> **Source material**:
===
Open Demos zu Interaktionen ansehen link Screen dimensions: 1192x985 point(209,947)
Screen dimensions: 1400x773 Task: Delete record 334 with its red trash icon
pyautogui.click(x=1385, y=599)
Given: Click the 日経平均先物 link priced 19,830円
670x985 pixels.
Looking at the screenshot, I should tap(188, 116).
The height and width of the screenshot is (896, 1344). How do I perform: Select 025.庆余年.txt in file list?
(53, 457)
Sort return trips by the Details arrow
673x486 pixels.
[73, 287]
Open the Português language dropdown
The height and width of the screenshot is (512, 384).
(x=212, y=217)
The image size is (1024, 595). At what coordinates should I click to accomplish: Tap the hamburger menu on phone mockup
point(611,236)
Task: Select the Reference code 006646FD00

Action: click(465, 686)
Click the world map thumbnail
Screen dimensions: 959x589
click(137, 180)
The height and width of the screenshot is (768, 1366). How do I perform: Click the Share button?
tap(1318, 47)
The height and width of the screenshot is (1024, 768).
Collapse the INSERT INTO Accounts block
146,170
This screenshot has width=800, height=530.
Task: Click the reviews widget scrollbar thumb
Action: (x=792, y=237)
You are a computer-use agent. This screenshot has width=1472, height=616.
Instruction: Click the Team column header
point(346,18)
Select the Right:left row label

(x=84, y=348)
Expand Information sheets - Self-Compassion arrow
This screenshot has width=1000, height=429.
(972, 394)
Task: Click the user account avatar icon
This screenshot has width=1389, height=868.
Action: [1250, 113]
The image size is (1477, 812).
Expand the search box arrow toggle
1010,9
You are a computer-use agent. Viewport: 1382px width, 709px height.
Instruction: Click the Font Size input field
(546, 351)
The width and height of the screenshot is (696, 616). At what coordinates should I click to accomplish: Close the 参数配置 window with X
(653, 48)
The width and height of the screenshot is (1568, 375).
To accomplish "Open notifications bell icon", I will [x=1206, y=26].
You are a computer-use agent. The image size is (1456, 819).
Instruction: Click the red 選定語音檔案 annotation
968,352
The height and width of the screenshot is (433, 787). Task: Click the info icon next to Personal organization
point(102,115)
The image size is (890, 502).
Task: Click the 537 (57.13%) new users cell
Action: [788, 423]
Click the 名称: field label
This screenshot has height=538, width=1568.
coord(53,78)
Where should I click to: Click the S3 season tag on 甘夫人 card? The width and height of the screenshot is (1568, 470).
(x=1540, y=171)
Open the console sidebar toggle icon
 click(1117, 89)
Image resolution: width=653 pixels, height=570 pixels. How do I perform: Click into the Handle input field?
===
> **Work instruction**:
Give back, unchanged, every line from the one with "You are a computer-use agent. The" to the end of the entries above.

> **Answer area**:
You are a computer-use agent. The image size is (1456, 819).
Instruction: Click the red 選定語音檔案 annotation
968,352
The height and width of the screenshot is (433, 787). Task: Click the info icon next to Personal organization
point(102,115)
The image size is (890, 502).
Task: Click the 537 (57.13%) new users cell
Action: [788, 423]
Click the 名称: field label
This screenshot has height=538, width=1568.
coord(53,78)
Where should I click to: Click the S3 season tag on 甘夫人 card? The width and height of the screenshot is (1568, 470).
(x=1540, y=171)
Open the console sidebar toggle icon
 click(1117, 89)
Image resolution: width=653 pixels, height=570 pixels. How do I perform: Click into the Handle input field?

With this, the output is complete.